_Description of the task_. Please copy out every line of the listing below, keeping each one word for word.

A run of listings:
** begin **

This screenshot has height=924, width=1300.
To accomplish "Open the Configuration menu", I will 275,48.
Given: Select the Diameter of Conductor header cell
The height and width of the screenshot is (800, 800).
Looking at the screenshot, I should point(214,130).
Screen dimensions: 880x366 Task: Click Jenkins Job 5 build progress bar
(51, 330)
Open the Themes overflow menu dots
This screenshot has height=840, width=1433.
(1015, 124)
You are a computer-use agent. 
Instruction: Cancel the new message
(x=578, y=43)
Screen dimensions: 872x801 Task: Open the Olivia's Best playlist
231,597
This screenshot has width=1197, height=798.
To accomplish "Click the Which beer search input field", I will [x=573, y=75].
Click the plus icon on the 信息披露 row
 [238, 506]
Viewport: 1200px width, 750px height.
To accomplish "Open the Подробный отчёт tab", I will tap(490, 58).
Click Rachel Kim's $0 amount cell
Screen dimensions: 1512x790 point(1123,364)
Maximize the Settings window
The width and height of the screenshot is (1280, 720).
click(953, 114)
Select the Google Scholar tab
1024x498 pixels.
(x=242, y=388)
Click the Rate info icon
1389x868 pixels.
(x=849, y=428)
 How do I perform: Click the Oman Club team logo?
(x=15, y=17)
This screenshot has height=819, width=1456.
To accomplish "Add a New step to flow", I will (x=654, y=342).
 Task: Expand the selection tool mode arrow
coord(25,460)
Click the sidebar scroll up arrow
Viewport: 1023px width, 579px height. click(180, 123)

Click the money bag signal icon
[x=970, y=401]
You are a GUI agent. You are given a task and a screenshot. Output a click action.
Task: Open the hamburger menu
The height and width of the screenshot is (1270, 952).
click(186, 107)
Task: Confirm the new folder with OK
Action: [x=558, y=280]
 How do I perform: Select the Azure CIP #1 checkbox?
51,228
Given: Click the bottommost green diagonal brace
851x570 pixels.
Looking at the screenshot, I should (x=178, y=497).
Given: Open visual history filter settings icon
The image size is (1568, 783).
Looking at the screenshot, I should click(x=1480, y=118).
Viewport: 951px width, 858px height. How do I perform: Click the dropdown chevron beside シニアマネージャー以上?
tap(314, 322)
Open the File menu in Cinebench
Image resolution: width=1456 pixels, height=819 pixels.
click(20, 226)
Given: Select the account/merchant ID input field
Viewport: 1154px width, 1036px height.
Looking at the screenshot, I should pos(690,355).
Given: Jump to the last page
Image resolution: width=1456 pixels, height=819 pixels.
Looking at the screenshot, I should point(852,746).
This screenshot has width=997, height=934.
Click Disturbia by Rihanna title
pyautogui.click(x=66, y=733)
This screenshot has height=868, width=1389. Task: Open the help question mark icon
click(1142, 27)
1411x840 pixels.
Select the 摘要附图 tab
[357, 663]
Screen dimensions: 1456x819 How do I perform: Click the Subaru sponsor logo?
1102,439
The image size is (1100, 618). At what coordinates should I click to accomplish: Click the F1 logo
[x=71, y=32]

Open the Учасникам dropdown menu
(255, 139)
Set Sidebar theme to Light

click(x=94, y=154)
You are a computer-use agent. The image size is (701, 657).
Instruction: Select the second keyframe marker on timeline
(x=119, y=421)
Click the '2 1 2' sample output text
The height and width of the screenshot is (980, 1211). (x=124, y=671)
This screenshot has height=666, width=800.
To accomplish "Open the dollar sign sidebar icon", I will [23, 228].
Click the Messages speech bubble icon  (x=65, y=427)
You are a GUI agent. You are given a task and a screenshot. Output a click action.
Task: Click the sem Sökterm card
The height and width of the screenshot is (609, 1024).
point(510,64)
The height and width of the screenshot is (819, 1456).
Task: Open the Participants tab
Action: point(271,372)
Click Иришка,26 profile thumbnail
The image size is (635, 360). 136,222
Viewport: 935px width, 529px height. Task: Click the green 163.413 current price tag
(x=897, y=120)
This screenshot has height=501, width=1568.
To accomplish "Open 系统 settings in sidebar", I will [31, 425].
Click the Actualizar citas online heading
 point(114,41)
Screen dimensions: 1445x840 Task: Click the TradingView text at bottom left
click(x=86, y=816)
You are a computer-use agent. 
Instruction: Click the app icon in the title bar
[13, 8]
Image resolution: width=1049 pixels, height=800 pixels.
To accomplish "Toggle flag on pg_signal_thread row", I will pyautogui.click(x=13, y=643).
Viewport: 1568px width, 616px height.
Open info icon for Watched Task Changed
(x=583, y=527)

** end **

_Answer to this exercise_.
This screenshot has height=924, width=1300.
To accomplish "Open the Configuration menu", I will 275,48.
Given: Select the Diameter of Conductor header cell
The height and width of the screenshot is (800, 800).
Looking at the screenshot, I should point(214,130).
Screen dimensions: 880x366 Task: Click Jenkins Job 5 build progress bar
(51, 330)
Open the Themes overflow menu dots
This screenshot has height=840, width=1433.
(1015, 124)
You are a computer-use agent. 
Instruction: Cancel the new message
(x=578, y=43)
Screen dimensions: 872x801 Task: Open the Olivia's Best playlist
231,597
This screenshot has width=1197, height=798.
To accomplish "Click the Which beer search input field", I will [x=573, y=75].
Click the plus icon on the 信息披露 row
 [238, 506]
Viewport: 1200px width, 750px height.
To accomplish "Open the Подробный отчёт tab", I will tap(490, 58).
Click Rachel Kim's $0 amount cell
Screen dimensions: 1512x790 point(1123,364)
Maximize the Settings window
The width and height of the screenshot is (1280, 720).
click(953, 114)
Select the Google Scholar tab
1024x498 pixels.
(x=242, y=388)
Click the Rate info icon
1389x868 pixels.
(x=849, y=428)
 How do I perform: Click the Oman Club team logo?
(x=15, y=17)
This screenshot has height=819, width=1456.
To accomplish "Add a New step to flow", I will (x=654, y=342).
 Task: Expand the selection tool mode arrow
coord(25,460)
Click the sidebar scroll up arrow
Viewport: 1023px width, 579px height. click(180, 123)

Click the money bag signal icon
[x=970, y=401]
You are a GUI agent. You are given a task and a screenshot. Output a click action.
Task: Open the hamburger menu
The height and width of the screenshot is (1270, 952).
click(186, 107)
Task: Confirm the new folder with OK
Action: [x=558, y=280]
 How do I perform: Select the Azure CIP #1 checkbox?
51,228
Given: Click the bottommost green diagonal brace
851x570 pixels.
Looking at the screenshot, I should (x=178, y=497).
Given: Open visual history filter settings icon
The image size is (1568, 783).
Looking at the screenshot, I should click(x=1480, y=118).
Viewport: 951px width, 858px height. How do I perform: Click the dropdown chevron beside シニアマネージャー以上?
tap(314, 322)
Open the File menu in Cinebench
Image resolution: width=1456 pixels, height=819 pixels.
click(20, 226)
Given: Select the account/merchant ID input field
Viewport: 1154px width, 1036px height.
Looking at the screenshot, I should pos(690,355).
Given: Jump to the last page
Image resolution: width=1456 pixels, height=819 pixels.
Looking at the screenshot, I should point(852,746).
This screenshot has width=997, height=934.
Click Disturbia by Rihanna title
pyautogui.click(x=66, y=733)
This screenshot has height=868, width=1389. Task: Open the help question mark icon
click(1142, 27)
1411x840 pixels.
Select the 摘要附图 tab
[357, 663]
Screen dimensions: 1456x819 How do I perform: Click the Subaru sponsor logo?
1102,439
The image size is (1100, 618). At what coordinates should I click to accomplish: Click the F1 logo
[x=71, y=32]

Open the Учасникам dropdown menu
(255, 139)
Set Sidebar theme to Light

click(x=94, y=154)
You are a computer-use agent. The image size is (701, 657).
Instruction: Select the second keyframe marker on timeline
(x=119, y=421)
Click the '2 1 2' sample output text
The height and width of the screenshot is (980, 1211). (x=124, y=671)
This screenshot has height=666, width=800.
To accomplish "Open the dollar sign sidebar icon", I will [23, 228].
Click the Messages speech bubble icon  (x=65, y=427)
You are a GUI agent. You are given a task and a screenshot. Output a click action.
Task: Click the sem Sökterm card
The height and width of the screenshot is (609, 1024).
point(510,64)
The height and width of the screenshot is (819, 1456).
Task: Open the Participants tab
Action: point(271,372)
Click Иришка,26 profile thumbnail
The image size is (635, 360). 136,222
Viewport: 935px width, 529px height. Task: Click the green 163.413 current price tag
(x=897, y=120)
This screenshot has height=501, width=1568.
To accomplish "Open 系统 settings in sidebar", I will [31, 425].
Click the Actualizar citas online heading
 point(114,41)
Screen dimensions: 1445x840 Task: Click the TradingView text at bottom left
click(x=86, y=816)
You are a computer-use agent. 
Instruction: Click the app icon in the title bar
[13, 8]
Image resolution: width=1049 pixels, height=800 pixels.
To accomplish "Toggle flag on pg_signal_thread row", I will pyautogui.click(x=13, y=643).
Viewport: 1568px width, 616px height.
Open info icon for Watched Task Changed
(x=583, y=527)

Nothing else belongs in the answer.